New Evidence and Design Considerations

for Repeated Measure Experiments in Survey Research

Diana Jordan
Duke University
Trent Ollerenshaw
University of Houston


Graduate Research Workshop
2025 April 18
Andrew Trexler
Duke University

Why Should You Care


  • If you…
    • Conduct experiments with surveys
    • Review or consume scholarship with survey experiments
    • Care about causal inference
    • Care about replicability and theory building
  • We show…
    • Traditional experimental design is suboptimal
    • Repeated measure designs dramatically improve power
    • Suit many experiment types and sampling strategies
    • Suit short survey modules
    • Not without costs: slight attenuation of ATEs

A Motivating Example

  • Do you think that federal spending on foreign aid should be increased or decreased?


\(\bar Y_0 = 0.310\)

  • Spending on foreign aid makes up about 1% of the federal budget.

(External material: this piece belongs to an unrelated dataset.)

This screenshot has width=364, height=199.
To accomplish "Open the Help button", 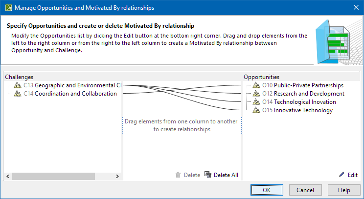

Do you think that federal spending on foreign aid should be increased or decreased?

\(\bar Y_1 = 0.398\)

Traditional Post-only Design


\(Y_i = \beta_0 + \beta_1T_i + \epsilon_i\)

  • Unbiased under weak assumptions (randomization, SUTVA, attrition)
  • Imprecise
  • Requires large samples for adequate power
  • Can be improved with covariate adjustment if…
    • \(X \perp T\)
    • \(corr(X,Y) \neq 0\)

Repeated Measure Designs

  • Traditional post-only design
    • \(Y_i = \beta_0 + \beta_1T_i + \epsilon_i\)
  • Repeated measures designs
    • Pre-post: \(Y_{i,post} = \beta_0 + \beta_1T_i + \beta_2Y_{i,pre} + \epsilon_i\)
    • Quasi: \(Y_{i,post} = \beta_0 + \beta_1T_i + \beta_2Y_{i,quasi} + \epsilon_i\)
    • Within-subject: \(Y_{i,j} = \alpha + \beta T_i + \epsilon_{i,j}\)

Conventional Concerns


  • Consistency pressures
  • Demand incentives
  • Priming effects
  • Could produce treatment attenuation or exaggeration

Clifford, Sheagley, and Piston (2021)


  • 6 studies with randomized designs (post-only, pre-post, or quasi-post)
  • Found no evidence of design bias, but large precision gains
    • \(N=1000\) post-only experiment \(\rightarrow\) \(N \approx\) 200 to 600 with repeated measures
  • Heavily cited by researchers adopting pre-post designs

“Given the clear gains in precision and weak evidence that repeated measures designs change treatment effects, we recommend that researchers use pre-post and within-subjects designs whenever possible.” (CSP, 1062)

Need for Further Study


  • CSP provide compelling evidence
    • But enough to shift experimental design doctrine?
  • CSP use nonprobability samples
    • Less professionalized respondents may behave differently
  • CSP analyze just 1 within-subject experiment
    • Large % of citations are for within-subject experiments
    • Student sample (\(n = 900\))

Aims of Our Study


  • Large-scale replication of the central claim (no design effect)
  • Three primary extensions:
    • Analyze both probability & non-probability samples
    • Field more within-subject experiments
    • Assess differences in DE by proximity of repeated measures

Experimental Design

Design


  • We field 6 experiments on three separate samples (\(N_j = 18\) total studies)
  • Each respondent completed 6 experiments
  • Random 2 experiments used a post-only design
  • Random 4 experiments used a repeated measure design
  • Question order was randomized to vary distance between measures

Experiments


  • Pre-post designs
    1. Information treatment on foreign aid (Gilens 2001)
    2. Party cues treatment on drug imports (CSP 2021)
    3. Framing treatment on GMOs (CSP 2021)
  • Within-subject designs
    1. Welfare/assistance to the poor (Smith 1987)
    2. Affirmative action for minorities/women (Wilson 2009)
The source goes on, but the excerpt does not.